The new duty to manage the risks from asbestos came into force on 21 May 2004 and places legal responsibilities on duty holders. It will apply to you if you have maintenance and repair responsibilities for non-domestic premises either through contract or tenancy agreement or because you own the premises.
You are required to manage the risk from asbestos by;
Finding out is asbestos is present in the premises, its amount, location and its condition
- Presume material contains asbestos unless there is strong evidence that they do not
- Make, and maintain a record of the location and condition of the asbestos - or materials which are presumed to contain asbestos
- Assess the risk of anyone being exposed to fibres from the materials identified
- Make and 'asbestos management plan' that sets out how the risks from these materials will be managed
- Implement your 'asbestos management plan'
- Periodically review and monitor your 'asbestos management plan' and ensure adequate arrangements are in place to ensure plan remains update; and
- Provide information on the location and condition of asbestos material to anyone who is liable to work on or disturb them
There is also a requirement on anyone to cooperate as far as is necessary to allow the duty holder to comply with the above requirements.
Who is the Duty Holder?
Owners and occupiers of non-domestic premises, who have maintenance and repair responsibilities for those premises, have a duty to assess the building for asbestos and assess its condition and implement a management plan.
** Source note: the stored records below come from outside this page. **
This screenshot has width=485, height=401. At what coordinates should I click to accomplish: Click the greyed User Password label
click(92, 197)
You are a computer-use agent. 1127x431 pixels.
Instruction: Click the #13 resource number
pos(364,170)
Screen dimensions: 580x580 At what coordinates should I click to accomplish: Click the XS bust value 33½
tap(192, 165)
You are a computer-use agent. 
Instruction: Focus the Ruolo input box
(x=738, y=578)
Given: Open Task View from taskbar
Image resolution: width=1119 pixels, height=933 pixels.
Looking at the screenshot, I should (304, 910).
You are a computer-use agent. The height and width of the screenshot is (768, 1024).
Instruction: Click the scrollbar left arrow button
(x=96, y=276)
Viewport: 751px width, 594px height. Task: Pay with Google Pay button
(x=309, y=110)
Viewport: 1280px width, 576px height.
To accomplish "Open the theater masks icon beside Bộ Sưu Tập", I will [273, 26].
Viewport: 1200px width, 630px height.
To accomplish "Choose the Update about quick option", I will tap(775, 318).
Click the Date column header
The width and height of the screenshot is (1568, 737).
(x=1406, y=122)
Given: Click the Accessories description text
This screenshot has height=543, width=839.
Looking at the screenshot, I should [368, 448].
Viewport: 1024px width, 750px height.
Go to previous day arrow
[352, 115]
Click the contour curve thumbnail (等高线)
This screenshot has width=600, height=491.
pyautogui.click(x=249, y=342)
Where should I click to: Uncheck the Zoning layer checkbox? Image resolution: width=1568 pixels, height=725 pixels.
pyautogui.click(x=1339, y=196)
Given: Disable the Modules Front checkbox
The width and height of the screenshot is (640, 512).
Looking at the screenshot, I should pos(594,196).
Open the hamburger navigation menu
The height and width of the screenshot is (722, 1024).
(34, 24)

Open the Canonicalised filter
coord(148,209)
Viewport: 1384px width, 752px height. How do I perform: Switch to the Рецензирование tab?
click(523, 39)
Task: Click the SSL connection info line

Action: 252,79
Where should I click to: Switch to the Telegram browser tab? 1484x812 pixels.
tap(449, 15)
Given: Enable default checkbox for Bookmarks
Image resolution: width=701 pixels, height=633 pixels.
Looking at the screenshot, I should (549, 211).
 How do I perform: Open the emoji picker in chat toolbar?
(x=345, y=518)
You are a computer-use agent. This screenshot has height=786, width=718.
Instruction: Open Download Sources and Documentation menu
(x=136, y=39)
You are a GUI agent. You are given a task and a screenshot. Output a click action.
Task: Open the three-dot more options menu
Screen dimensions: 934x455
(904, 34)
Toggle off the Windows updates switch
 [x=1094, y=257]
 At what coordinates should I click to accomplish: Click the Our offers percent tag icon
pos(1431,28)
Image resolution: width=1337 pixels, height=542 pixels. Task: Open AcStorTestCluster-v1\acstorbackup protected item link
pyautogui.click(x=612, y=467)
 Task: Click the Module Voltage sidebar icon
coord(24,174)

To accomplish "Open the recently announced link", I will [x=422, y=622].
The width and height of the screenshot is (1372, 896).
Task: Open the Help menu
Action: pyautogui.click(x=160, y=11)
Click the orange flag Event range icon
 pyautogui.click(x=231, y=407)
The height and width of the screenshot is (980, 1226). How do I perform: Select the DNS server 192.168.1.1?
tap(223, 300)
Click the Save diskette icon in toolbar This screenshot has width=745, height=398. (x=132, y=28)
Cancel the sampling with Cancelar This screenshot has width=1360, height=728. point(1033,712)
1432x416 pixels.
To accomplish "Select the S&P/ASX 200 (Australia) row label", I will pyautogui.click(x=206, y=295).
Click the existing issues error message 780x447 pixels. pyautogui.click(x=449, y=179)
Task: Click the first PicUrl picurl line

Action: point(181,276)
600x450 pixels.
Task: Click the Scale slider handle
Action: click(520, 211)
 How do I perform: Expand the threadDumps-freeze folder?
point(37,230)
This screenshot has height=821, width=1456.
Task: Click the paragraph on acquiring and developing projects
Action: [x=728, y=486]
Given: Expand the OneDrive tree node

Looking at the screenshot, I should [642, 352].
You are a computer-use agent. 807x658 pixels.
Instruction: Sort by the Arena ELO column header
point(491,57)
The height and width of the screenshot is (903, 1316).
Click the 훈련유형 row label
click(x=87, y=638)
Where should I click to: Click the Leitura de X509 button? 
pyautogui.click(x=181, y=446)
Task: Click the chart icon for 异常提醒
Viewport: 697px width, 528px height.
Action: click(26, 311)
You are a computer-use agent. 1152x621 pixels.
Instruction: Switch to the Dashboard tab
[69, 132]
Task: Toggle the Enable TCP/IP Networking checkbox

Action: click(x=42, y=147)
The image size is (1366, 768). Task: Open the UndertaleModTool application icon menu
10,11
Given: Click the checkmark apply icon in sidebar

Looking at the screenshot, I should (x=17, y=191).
Other parties have a legal duty to cooperate with the duty holder. For example, there is a requirement on landlords to pass on information to their tenants. Similarly tenants must cooperate with their landlord by allowing access to a building. Also building surveyors or architects, who have plans which show information on the whereabouts of asbestos, are expected to make this information available to duty holders.
What premises are effected?
The duty to manage covers all non-domestic premises. For example, all industrial, commercial or public buildings such as factories, warehouses, offices, shops, hospitals and schools.
Non-domestic premises also includes 'common' areas of certain domestic premises. Common areas might include foyers, corridors,lifts and lift-shafts, staircases, roof spaces, gardens, yards, outhouses and garages etc.